Silence is a historical drama directed by Martin Scorsese and stars Andrew Garfield, Adam Driver, Liam Neeson, Tadanobu Asano, Issey Ogata and Yōsuke Kubozuka. The story follows two 17th-century Jesuit priests, played by Andrew Garfield and Adam Driver. They travel from Portugal to Japan to find their missing mentor, played by Liam Neeson, while trying to spread Catholocism at a time where Christians are being persecuted, tortured and killed in Japan.

My Knowledge and Expectation of Silence

This is a film which has been in development for a long, long time. Indeed, this has been a passion project for Scorsese for decades which has been through a troubled production process with Scorsese focusing on other films such as Hugo, Shutter Island and The Wolf of Wall Street before finally pushing ahead with making Silence. My anticipation for Silence was largely influenced by Scorsese directing the film.

Certainly, Scorsese is a brilliant director who has made some absolute classic films such as Goodfellas, Casino, Hugo and The Wolf of Wall Street and when you consider the talent of the cast in this film, it all looked like Silence was shaping up to be a great film. Nevertheless, I still had doubts about how much I would enjoy this film. Indeed, as much as I admire Scorsese, I have not liked some of his films.

Martin Scorsese and Andrew Garfield on the set of Silence

For instance, I could not get through Mean Streets, The Aviator was very dull and slow and, in my opinion, I think Raging Bull is overrated (It’s good, just not the masterpiece everyone thinks it is). Still, I hoped that Silence would fall into the category of what I consider to be the best films of Scorsese.

My Thoughts on Silence

Sadly, this was not to be the case at all. I did not like Silence. True, the film has some good qualities but the overall package left me very disappointed. Before I talk about why Silence was such a disappointment, let’s talk about the few things I appreciated about the film. For one, Silence is a visually stunning film. The cinematography is absolutely fantastic and you can tell that every shot was intimately crafted.

There were also some good performances in this film, with the standout performance coming from Andrew Garfield and Liam Neeson was also good in the small role he had. I also thought that the film tried to deal with some interesting themes such as idealism, devotion to religions and pragmatism. However, all of these aspects of Silence which I liked were not enough to make me overcome my disdain for how ridiculously boring and slow this film is.

Andrew Garfield in Silence

Poor Pacing

Truly, I was begging for this film to end probably half-way through the running time. It was so tough for me to get through and the length of the film is not the main problem. Indeed, films like Braveheart, The Wolf of Wall Street and The Lord of the Rings Trilogy are long but have good pacing and great pay-off.

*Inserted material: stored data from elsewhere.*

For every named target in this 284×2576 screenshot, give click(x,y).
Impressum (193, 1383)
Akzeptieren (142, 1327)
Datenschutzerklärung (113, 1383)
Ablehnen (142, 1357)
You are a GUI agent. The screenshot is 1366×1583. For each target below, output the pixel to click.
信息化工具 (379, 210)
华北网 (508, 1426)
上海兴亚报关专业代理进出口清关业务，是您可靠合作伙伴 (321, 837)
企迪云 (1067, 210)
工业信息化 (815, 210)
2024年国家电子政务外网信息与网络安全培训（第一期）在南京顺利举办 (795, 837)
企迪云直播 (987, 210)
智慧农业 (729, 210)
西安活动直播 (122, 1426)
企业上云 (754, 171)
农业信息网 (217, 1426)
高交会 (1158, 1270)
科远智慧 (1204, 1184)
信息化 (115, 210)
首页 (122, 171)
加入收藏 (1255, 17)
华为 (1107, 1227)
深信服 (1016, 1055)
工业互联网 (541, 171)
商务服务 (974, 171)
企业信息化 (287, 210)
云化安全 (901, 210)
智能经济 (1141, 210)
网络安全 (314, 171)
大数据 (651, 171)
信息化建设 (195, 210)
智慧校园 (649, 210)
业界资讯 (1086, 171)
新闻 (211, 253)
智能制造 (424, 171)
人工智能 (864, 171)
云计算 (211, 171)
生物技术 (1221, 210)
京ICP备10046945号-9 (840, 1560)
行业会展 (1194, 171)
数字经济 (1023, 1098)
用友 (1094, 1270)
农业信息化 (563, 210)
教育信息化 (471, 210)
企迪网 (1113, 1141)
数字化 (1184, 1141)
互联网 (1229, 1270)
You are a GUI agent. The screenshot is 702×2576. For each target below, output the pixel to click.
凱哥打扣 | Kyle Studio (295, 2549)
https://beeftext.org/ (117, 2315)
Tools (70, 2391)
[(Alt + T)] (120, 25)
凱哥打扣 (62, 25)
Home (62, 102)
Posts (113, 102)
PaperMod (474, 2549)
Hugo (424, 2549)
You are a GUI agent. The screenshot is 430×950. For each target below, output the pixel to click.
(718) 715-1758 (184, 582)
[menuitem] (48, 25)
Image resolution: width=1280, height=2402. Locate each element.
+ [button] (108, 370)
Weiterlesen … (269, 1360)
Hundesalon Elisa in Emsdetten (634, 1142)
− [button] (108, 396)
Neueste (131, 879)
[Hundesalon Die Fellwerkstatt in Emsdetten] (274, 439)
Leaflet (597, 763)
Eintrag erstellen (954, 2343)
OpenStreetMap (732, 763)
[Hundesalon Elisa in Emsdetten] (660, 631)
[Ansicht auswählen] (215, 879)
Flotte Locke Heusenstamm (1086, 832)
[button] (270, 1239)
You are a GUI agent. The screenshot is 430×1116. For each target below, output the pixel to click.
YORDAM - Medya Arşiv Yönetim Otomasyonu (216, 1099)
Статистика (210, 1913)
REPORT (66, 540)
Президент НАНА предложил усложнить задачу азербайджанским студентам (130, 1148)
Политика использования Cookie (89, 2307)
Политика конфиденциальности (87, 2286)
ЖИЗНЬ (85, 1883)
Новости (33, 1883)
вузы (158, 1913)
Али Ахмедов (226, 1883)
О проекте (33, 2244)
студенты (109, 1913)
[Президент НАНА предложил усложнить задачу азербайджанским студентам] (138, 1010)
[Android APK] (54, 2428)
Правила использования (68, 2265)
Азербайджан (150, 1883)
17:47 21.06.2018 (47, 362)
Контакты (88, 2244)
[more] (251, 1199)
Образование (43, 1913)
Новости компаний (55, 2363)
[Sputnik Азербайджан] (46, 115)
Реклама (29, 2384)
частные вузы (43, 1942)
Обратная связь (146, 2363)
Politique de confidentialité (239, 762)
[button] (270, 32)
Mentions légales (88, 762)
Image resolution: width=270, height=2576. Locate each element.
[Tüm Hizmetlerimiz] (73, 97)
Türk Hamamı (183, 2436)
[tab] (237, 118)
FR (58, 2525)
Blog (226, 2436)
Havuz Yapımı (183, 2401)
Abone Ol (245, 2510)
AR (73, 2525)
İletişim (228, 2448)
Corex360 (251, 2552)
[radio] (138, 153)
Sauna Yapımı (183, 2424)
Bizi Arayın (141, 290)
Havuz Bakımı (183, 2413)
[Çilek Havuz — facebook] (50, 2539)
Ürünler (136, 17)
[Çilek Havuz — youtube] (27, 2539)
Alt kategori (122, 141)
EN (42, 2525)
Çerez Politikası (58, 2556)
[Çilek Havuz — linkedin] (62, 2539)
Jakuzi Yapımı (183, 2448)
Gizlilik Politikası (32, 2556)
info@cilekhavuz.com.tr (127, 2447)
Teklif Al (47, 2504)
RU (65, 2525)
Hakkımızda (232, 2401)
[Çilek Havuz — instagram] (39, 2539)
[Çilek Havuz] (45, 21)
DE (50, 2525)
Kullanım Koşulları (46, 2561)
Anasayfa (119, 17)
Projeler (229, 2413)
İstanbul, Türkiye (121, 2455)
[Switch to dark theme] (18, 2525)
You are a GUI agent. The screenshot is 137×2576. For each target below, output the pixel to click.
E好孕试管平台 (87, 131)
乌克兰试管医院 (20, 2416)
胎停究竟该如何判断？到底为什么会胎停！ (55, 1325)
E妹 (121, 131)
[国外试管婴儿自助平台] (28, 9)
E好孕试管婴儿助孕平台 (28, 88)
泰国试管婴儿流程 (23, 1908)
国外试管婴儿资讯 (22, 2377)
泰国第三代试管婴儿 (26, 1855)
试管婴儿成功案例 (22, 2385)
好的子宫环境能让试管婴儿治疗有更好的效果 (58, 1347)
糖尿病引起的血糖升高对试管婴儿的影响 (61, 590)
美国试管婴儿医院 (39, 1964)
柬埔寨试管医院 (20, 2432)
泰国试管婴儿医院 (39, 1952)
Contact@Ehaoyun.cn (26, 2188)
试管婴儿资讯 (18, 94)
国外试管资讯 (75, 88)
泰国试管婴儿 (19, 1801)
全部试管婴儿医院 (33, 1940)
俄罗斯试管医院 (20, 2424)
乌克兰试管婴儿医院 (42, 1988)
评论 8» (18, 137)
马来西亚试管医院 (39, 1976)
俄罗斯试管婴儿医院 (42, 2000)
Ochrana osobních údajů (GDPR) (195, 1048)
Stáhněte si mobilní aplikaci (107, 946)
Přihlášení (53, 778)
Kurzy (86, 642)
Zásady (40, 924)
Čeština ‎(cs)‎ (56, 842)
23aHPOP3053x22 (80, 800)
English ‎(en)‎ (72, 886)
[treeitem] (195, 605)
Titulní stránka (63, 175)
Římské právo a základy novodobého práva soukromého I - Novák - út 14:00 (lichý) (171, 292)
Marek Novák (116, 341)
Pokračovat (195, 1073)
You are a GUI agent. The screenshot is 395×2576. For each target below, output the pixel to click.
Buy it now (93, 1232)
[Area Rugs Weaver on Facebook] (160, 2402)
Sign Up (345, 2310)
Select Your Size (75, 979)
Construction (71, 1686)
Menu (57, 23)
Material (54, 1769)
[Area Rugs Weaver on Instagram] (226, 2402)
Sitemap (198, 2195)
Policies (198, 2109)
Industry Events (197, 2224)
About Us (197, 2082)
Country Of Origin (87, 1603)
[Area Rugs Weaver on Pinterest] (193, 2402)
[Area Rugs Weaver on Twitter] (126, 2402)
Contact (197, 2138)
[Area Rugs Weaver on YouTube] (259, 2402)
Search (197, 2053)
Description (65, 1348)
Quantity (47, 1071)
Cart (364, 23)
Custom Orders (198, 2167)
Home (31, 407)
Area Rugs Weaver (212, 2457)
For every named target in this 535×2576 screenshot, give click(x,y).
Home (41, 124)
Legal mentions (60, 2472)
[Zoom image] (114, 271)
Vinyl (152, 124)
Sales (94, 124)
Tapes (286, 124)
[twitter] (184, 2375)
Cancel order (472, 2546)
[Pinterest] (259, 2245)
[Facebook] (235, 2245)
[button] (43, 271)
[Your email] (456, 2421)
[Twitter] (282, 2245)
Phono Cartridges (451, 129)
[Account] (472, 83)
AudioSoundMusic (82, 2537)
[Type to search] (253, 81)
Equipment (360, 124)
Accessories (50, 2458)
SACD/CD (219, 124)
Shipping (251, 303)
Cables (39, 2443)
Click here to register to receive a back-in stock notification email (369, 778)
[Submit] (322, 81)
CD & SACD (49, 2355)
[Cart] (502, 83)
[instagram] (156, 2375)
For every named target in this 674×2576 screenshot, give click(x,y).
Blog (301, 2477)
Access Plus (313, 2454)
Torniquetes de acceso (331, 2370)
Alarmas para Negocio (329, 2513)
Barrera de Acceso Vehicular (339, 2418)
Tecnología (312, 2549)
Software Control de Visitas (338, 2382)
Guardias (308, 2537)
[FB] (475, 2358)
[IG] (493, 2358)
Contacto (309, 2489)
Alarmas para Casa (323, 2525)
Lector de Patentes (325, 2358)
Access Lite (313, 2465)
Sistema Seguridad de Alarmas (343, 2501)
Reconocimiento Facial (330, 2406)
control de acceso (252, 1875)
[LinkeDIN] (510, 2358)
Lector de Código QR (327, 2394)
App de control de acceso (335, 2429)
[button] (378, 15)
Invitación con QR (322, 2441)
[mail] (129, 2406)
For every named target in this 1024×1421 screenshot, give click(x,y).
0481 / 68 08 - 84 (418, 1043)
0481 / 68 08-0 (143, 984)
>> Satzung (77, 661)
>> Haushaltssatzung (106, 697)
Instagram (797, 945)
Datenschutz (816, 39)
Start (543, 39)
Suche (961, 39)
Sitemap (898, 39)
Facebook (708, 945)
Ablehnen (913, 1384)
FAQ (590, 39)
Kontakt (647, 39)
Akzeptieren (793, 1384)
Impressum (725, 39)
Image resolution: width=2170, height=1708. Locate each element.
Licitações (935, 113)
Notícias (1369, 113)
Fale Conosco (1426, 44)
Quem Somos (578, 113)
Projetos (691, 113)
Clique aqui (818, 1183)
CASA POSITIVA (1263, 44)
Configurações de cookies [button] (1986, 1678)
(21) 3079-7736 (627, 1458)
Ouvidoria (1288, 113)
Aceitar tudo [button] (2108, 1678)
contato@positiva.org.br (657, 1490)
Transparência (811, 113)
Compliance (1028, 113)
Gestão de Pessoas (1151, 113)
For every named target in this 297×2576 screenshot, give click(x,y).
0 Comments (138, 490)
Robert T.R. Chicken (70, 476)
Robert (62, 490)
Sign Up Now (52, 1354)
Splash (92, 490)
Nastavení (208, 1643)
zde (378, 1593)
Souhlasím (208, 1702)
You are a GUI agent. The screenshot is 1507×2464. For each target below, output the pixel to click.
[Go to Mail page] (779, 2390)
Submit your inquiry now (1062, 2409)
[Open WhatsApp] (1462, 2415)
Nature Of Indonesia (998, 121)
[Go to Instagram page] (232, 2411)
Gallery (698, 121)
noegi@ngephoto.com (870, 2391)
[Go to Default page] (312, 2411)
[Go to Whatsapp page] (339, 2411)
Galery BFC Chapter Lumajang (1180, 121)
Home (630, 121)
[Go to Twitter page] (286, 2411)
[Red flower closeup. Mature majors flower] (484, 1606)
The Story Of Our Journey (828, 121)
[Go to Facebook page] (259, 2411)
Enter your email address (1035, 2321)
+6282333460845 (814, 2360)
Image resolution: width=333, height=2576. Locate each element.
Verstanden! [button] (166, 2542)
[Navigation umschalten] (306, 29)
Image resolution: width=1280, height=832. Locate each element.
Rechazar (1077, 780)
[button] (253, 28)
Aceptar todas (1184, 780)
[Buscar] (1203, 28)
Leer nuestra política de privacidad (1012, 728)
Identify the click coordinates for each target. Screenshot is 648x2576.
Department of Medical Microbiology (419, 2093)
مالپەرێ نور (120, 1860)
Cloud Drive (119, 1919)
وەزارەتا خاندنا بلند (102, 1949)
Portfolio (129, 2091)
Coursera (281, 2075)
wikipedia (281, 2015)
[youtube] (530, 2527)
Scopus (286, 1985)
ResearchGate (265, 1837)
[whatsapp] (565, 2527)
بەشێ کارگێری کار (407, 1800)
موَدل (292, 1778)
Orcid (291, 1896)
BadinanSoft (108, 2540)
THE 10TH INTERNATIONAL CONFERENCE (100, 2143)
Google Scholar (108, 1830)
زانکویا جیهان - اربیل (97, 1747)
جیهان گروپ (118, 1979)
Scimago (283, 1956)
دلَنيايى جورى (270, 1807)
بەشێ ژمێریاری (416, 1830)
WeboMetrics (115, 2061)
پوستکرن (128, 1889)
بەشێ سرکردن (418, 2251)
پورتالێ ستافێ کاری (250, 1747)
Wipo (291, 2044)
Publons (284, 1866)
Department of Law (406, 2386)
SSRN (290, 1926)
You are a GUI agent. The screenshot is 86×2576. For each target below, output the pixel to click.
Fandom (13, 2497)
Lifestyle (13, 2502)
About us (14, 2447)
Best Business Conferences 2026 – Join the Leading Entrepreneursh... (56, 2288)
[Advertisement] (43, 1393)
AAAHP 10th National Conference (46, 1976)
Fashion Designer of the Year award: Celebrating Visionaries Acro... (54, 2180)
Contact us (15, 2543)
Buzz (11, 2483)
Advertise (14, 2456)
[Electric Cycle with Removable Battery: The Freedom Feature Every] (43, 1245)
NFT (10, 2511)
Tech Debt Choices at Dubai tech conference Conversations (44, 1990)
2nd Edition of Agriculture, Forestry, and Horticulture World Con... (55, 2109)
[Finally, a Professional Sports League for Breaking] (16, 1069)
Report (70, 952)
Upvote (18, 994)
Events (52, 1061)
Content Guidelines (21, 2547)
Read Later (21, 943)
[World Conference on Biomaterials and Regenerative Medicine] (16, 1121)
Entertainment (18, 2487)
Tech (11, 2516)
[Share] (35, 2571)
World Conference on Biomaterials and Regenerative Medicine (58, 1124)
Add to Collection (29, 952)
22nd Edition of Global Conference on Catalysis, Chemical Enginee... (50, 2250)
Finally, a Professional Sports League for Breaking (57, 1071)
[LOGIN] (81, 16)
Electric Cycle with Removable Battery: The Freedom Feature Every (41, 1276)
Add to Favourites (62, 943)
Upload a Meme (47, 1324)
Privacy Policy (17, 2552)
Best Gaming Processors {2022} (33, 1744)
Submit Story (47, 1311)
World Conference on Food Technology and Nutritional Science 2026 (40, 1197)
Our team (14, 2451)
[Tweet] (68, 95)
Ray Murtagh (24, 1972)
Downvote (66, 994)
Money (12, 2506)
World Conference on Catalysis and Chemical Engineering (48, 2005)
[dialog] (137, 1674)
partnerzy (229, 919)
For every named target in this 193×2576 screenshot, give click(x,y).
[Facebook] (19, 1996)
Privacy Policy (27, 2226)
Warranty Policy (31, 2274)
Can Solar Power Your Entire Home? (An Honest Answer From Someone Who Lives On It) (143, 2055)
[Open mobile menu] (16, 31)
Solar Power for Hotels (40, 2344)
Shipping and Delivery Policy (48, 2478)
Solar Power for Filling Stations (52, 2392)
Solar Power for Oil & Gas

Silence had none of these things. It trudges along at a snail’s pace and it really bothered me. Moreover, when I hoped that the final act would make these issues I had with the pacing go away, I was again disappointed by how the ending played out. It just made me think ‘What a waste of time!’.

All of this makes me disappointed rather than angry because there are things to admire about this film. However, despite the visuals, themes and performances, the pacing and the poor third act left me feeling extremely disappointed and unwilling to recommend Silence as a film you have to see.